** WHAT NEEDS TO BE DONE **
Update the stretch of the listing from the line containing "You are a GUI" through the end of the listing by changing "icon" to "symbol", leaving everything else as it is. Omit the pictures from your answer.

** RECORD EXTRACTS **
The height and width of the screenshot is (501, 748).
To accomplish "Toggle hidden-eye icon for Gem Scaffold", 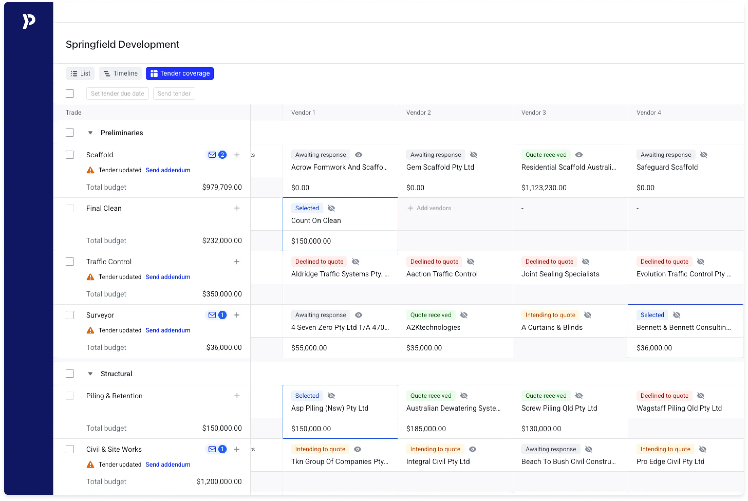I will [x=474, y=155].
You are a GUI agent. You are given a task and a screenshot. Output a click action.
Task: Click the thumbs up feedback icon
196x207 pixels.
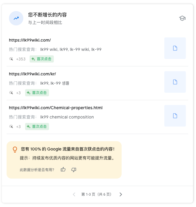(x=63, y=170)
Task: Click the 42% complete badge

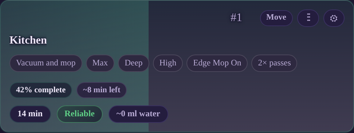Action: click(x=41, y=90)
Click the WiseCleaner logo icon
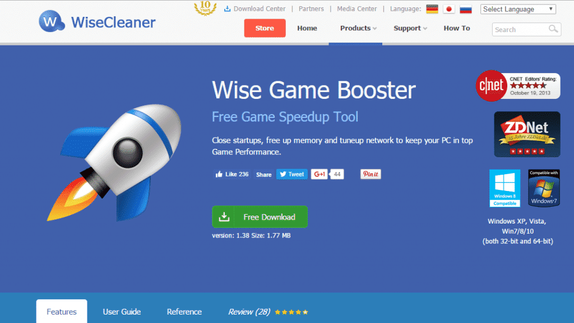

** THE RESULT **
You are a GUI agent. You are given a task and a screenshot. Output a click action.
Task: Click the thumbs up feedback symbol
196x207 pixels.
(x=63, y=170)
Task: Click the 42% complete badge

Action: click(x=41, y=90)
Click the WiseCleaner logo symbol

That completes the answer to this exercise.